20:27 🔗 arkiver so http://pixori.al/7sAR is http://pixori.al/7sar
20:28 🔗 arkiver so there are for http://pixori.al/**** 1679616 urls
20:30 🔗 arkiver wow.
20:30 🔗 arkiver going fast, running crawl on the 1048576 urls from the http://pixori.al/***** and it's going 3 urls per second
20:30 🔗 arkiver well, not extremely fast, but better then earbits
20:30 🔗 SN4T14 A *whole* 3 urls per second. :p
20:31 🔗 SN4T14 Why don't you start multiple instances of your script?

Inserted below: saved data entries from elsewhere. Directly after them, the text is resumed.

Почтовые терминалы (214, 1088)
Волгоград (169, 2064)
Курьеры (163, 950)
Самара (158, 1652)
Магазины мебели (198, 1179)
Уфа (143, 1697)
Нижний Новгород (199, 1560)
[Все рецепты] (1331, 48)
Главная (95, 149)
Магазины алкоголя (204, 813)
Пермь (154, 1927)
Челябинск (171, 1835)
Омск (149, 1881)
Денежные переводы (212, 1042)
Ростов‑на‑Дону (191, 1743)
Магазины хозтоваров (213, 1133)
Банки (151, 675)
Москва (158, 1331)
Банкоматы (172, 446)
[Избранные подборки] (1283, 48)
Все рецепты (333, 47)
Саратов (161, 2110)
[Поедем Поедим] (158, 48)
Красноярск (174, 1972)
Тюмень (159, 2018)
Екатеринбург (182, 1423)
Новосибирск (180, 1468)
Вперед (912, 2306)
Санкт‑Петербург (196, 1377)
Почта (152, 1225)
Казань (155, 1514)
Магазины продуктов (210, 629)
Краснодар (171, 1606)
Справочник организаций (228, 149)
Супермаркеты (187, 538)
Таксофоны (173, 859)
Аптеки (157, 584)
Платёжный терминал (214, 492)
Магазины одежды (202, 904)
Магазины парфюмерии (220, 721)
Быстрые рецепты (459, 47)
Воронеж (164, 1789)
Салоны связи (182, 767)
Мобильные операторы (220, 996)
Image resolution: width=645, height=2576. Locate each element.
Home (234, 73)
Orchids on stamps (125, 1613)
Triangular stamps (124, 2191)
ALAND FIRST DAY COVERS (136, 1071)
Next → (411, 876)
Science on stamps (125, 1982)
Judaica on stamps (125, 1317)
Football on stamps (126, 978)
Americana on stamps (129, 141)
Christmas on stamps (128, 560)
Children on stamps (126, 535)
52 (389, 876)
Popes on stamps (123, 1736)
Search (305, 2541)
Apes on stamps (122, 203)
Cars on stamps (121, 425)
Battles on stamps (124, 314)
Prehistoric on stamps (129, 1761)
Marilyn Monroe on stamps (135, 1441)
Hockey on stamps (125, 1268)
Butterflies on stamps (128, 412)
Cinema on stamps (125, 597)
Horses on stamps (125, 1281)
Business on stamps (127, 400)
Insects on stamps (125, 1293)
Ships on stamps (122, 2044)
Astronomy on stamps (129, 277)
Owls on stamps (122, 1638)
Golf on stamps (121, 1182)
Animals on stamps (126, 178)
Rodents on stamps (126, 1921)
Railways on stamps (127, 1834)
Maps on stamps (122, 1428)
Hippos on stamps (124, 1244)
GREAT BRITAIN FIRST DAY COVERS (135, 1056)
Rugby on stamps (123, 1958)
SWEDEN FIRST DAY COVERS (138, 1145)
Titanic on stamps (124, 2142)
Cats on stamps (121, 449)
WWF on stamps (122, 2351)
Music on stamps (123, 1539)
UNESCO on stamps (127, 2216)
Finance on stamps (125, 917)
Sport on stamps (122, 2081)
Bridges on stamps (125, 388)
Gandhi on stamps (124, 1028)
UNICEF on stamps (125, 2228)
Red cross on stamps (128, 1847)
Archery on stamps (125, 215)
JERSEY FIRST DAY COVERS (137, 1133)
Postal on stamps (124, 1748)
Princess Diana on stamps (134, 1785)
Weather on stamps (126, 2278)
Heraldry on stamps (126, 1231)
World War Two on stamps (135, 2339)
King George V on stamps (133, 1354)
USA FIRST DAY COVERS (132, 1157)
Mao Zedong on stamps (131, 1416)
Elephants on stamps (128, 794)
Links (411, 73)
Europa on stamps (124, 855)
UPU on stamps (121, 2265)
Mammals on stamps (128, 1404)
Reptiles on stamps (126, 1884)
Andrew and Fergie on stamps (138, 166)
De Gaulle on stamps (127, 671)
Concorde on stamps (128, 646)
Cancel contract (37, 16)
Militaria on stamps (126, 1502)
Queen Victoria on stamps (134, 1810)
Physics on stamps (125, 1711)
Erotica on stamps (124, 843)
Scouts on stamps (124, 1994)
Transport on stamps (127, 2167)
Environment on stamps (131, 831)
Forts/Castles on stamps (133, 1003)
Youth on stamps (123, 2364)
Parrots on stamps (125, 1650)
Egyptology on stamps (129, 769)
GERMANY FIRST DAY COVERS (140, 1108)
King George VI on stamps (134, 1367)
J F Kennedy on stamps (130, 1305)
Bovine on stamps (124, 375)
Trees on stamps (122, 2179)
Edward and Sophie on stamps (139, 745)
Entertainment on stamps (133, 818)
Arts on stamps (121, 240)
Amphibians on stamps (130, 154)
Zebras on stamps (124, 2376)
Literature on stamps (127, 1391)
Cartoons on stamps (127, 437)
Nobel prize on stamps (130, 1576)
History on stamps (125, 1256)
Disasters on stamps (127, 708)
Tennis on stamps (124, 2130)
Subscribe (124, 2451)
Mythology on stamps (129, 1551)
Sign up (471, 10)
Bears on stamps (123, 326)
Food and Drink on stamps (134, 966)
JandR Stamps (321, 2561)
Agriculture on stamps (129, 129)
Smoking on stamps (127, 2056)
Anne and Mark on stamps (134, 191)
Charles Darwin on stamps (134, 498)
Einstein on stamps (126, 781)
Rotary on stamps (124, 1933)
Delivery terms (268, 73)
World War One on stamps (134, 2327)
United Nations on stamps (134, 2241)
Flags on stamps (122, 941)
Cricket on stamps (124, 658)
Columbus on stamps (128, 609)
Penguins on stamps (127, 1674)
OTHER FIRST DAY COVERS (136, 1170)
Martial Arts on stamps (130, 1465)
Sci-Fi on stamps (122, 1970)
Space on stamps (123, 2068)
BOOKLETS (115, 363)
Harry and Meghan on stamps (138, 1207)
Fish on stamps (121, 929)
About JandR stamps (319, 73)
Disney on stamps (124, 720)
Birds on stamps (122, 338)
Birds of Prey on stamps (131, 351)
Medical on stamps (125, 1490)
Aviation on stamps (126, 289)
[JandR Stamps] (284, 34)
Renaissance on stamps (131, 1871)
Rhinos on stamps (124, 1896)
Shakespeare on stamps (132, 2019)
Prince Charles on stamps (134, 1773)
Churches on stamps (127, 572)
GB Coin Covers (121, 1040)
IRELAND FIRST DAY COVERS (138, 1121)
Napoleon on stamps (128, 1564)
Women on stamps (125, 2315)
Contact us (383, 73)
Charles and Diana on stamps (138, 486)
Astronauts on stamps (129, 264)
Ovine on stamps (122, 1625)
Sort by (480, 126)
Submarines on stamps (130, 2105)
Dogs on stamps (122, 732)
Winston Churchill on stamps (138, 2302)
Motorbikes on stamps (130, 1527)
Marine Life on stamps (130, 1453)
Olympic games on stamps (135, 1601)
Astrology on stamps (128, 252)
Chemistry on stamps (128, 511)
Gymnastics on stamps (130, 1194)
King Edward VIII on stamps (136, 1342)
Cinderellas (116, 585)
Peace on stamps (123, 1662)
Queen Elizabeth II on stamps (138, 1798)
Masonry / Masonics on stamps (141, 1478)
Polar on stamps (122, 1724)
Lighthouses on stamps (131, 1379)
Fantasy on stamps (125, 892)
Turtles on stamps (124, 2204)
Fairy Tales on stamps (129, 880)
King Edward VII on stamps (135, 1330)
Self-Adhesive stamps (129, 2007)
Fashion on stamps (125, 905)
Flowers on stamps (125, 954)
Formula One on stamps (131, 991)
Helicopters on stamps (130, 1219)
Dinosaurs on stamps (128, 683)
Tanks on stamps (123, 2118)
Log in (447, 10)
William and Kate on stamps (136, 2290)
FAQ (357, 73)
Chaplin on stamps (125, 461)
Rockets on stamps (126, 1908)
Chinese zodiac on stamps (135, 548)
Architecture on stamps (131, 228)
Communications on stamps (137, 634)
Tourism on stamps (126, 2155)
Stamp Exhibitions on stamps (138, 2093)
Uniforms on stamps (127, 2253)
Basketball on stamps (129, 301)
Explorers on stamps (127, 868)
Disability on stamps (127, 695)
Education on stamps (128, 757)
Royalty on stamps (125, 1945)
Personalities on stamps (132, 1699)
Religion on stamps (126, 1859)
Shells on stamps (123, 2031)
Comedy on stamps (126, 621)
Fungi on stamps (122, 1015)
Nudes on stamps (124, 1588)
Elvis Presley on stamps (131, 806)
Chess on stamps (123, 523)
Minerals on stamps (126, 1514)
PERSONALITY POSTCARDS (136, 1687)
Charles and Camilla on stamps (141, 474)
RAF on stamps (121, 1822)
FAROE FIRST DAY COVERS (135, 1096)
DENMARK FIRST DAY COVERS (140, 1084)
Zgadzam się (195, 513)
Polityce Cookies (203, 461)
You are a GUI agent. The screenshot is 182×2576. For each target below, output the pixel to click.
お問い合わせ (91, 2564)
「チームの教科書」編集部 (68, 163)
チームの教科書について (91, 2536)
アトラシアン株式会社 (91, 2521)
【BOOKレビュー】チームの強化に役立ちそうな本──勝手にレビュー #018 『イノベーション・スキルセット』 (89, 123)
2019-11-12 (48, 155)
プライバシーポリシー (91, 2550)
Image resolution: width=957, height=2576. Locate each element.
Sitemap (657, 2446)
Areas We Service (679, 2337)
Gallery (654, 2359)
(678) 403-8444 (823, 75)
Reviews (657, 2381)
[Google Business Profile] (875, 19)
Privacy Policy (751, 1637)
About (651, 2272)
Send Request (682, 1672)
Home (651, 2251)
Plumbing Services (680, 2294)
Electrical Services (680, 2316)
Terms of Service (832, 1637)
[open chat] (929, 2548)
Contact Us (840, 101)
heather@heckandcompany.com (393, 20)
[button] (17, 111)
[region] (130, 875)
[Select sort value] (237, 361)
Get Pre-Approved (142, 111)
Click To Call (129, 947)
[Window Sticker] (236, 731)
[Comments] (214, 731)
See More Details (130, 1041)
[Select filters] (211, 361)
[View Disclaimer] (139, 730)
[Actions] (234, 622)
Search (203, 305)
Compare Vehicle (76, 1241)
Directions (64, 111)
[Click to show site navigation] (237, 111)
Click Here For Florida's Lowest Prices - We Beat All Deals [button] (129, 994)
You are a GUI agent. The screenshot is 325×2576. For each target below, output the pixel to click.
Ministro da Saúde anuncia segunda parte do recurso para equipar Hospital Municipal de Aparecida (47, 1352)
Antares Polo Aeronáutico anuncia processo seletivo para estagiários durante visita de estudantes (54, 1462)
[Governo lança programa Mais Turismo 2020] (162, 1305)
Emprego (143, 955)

20:31 🔗 arkiver SN4T14: will do that
20:31 🔗 arkiver will start 5
20:32 🔗 db48x it's more than just 0-9a-f
20:32 🔗 db48x alas
20:32 🔗 arkiver db48x: do you have an example url?
20:32 🔗 db48x arkiver: oh, good, we don't have to deal with capitals as well :)
20:33 🔗 arkiver db48x: oh sorry, I see
20:33 🔗 arkiver so on http://pixori.al/**** it is 0-9a-z and http://pixori.al/***** is 0-9a-f
20:34 🔗 midas Rawporter data is downloaded
20:34 🔗 arkiver I tested around 15 urls and they were all up to f from http://pixori.al/***** , but there could be more then f...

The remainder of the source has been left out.